Problem description.
Write out, word for word, the entries from the line containing "What do you see at coordinates (756, 760)" through the line containing "Image resolution: width=1526", including both of those lines.

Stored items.
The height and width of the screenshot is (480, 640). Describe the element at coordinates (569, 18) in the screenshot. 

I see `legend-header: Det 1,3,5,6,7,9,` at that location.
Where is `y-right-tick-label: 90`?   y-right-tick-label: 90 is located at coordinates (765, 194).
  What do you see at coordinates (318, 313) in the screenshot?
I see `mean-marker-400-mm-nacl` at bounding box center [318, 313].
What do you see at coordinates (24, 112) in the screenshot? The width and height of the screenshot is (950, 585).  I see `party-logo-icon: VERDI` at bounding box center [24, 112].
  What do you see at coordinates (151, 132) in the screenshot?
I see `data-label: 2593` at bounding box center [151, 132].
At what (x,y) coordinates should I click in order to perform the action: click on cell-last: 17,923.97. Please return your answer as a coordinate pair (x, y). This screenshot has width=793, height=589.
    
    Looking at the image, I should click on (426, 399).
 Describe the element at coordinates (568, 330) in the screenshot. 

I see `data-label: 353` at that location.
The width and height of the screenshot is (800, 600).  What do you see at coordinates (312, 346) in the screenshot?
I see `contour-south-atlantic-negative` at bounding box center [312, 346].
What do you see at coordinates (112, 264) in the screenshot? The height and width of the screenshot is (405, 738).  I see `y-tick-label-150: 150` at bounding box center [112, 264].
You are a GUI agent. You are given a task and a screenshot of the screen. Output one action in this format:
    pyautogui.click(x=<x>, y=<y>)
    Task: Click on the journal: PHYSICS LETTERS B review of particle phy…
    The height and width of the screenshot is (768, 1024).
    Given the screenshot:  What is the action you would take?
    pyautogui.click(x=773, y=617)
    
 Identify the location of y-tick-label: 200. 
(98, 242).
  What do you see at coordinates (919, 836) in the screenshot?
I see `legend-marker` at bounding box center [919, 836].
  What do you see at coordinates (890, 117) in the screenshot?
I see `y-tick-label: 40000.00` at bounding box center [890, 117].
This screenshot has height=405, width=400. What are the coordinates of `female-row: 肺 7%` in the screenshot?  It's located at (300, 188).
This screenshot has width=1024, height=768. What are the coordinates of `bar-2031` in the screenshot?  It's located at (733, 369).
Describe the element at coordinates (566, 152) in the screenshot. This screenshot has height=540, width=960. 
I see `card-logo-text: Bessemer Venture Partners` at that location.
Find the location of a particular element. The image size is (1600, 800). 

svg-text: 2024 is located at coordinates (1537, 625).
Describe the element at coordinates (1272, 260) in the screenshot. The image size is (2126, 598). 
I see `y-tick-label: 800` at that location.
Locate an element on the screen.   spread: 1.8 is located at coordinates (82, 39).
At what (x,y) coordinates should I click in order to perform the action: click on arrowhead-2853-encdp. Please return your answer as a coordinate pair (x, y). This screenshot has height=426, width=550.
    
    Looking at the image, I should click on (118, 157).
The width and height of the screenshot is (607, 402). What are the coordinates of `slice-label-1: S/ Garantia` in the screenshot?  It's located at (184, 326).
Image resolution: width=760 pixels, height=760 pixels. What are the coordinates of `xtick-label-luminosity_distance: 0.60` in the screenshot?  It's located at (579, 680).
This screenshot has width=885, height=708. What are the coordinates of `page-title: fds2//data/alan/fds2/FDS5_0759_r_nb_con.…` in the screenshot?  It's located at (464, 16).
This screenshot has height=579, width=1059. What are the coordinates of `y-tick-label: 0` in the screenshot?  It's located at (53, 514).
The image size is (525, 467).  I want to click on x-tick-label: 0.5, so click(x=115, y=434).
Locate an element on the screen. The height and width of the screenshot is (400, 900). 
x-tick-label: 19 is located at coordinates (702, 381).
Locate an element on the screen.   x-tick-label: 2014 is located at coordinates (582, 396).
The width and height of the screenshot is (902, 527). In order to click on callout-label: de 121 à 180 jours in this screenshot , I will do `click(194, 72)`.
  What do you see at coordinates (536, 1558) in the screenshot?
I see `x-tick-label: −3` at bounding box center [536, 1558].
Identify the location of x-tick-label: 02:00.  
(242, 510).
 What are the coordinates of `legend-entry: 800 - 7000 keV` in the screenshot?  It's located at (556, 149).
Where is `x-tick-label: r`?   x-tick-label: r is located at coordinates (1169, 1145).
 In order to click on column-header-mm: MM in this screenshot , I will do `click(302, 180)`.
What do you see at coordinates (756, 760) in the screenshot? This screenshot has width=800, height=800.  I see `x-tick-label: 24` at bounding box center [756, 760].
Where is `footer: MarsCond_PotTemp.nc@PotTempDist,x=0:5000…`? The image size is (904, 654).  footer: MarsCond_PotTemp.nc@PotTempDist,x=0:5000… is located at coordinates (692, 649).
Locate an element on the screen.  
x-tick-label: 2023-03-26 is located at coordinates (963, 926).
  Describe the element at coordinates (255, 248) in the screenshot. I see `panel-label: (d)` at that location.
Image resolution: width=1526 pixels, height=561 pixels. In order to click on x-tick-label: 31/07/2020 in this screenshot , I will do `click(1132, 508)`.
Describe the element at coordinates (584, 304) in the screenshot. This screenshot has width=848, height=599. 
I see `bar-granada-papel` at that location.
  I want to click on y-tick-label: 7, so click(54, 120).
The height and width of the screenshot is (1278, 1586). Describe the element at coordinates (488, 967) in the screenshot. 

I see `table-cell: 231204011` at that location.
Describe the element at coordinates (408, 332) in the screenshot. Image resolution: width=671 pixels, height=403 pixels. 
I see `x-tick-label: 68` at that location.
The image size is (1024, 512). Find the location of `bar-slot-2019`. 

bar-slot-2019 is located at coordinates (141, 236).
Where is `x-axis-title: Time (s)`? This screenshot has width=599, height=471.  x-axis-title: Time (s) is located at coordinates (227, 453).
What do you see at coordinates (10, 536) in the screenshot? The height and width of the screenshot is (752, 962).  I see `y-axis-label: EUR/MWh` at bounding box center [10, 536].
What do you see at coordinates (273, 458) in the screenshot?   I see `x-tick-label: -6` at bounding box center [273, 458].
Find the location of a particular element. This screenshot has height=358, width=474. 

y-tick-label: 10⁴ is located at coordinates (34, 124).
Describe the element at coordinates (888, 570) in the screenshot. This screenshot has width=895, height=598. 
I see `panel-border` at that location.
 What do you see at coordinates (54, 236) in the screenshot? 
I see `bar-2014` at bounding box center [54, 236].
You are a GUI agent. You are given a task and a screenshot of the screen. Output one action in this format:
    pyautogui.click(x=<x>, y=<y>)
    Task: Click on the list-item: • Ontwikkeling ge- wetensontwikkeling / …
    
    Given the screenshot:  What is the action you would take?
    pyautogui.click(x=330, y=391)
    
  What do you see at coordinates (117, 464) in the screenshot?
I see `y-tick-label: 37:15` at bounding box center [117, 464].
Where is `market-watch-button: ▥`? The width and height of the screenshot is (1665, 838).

Response for this exercise.
What do you see at coordinates (756, 760) in the screenshot? This screenshot has width=800, height=800.  I see `x-tick-label: 24` at bounding box center [756, 760].
Where is `footer: MarsCond_PotTemp.nc@PotTempDist,x=0:5000…`? The image size is (904, 654).  footer: MarsCond_PotTemp.nc@PotTempDist,x=0:5000… is located at coordinates (692, 649).
Locate an element on the screen.  
x-tick-label: 2023-03-26 is located at coordinates (963, 926).
  Describe the element at coordinates (255, 248) in the screenshot. I see `panel-label: (d)` at that location.
Image resolution: width=1526 pixels, height=561 pixels. In order to click on x-tick-label: 31/07/2020 in this screenshot , I will do `click(1132, 508)`.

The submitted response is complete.